Wednesday, January 27, 2016
Max knows what he doesn't know, and that's good
Max and I are staring at his iPad. He's supposed to use this week's vocabulary word, "whimsical," in a sentence and I'm waiting for him to do it. Only he's not.
Max says something and at first, I don't understand him. Then he repeats himself and I realize he's saying, "I don't know."
It is the first time I have ever heard him say those words, and I'm thrilled; it's a cognitive and behavioral breakthrough.
For a long time, when Max didn't get something he'd either stare blankly or get frustrated and whine. In recent years I've seen him fake understanding. Like we'll read an article for current events together and I'll ask if he gets it and he says "Yeah!" and nods vigorously, only when it comes time to answer questions, it's clear he didn't fully comprehend it. Max doesn't get tests at school, so it's sometimes hard to gauge what he is and isn't absorbing. It never occurred to me to teach him to say, "I don't know."

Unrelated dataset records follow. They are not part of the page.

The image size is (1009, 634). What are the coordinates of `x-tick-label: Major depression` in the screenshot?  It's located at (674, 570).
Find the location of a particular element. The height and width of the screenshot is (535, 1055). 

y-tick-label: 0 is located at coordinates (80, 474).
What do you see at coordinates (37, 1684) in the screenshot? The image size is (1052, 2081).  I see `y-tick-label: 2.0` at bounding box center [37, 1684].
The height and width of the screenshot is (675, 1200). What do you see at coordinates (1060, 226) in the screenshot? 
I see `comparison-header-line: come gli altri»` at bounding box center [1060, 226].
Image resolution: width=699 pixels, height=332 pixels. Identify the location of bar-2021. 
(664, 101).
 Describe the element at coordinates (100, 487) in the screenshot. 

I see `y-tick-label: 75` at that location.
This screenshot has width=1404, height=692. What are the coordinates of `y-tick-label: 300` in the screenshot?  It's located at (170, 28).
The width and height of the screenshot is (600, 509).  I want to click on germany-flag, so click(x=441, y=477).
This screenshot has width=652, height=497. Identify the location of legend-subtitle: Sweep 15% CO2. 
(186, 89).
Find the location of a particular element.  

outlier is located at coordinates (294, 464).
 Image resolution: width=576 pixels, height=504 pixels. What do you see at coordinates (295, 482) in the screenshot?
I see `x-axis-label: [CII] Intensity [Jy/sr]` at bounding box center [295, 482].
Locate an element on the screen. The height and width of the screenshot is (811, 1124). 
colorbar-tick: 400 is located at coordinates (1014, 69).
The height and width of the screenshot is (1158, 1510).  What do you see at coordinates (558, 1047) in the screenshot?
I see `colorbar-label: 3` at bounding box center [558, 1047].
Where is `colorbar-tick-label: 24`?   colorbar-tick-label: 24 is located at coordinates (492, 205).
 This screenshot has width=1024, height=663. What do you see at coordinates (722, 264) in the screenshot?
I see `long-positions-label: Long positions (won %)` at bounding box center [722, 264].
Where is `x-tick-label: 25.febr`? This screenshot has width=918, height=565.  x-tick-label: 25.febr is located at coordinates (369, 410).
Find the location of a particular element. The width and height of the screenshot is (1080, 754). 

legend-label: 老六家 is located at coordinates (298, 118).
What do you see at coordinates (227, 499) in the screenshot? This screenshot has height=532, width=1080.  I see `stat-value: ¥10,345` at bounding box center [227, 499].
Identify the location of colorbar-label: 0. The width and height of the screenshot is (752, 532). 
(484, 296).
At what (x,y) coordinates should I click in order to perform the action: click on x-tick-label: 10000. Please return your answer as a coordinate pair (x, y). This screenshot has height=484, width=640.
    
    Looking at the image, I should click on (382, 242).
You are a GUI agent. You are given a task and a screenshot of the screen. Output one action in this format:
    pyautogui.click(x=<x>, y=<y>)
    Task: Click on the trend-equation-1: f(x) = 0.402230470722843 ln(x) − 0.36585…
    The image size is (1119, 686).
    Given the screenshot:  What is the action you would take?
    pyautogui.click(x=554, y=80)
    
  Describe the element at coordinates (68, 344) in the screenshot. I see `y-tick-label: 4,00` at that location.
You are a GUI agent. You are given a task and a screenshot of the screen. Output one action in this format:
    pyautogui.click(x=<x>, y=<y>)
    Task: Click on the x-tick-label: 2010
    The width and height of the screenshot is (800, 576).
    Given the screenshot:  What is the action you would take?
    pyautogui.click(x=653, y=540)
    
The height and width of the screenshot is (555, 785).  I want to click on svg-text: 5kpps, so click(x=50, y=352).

Perhaps he doesn't disclose that he's not understanding because he aims to please. Maybe he's embarrassed. Or maybe he doesn't want to deal with additional explanations. The other evening, though, Max did acknowledge that he didn't know something. It takes a certain level of maturity and confidence to admit that (unlike a sister who shall remain nameless who makes like she knows everything). Ultimately, it will enrich his world, because if Dave, me and his teachers are aware that he isn't understanding we can keep at it until he does.
This is also a baby step toward self advocacy. Next up, I'd love for him to be able to say, "I need help with this" or "Can you explain that again?" We'll work on that.
We talked a little more about the word and came up with, "I am going to have whimsical balloons at my bar mitzvah." And he flashed me a smile because he nailed it, and he knew it.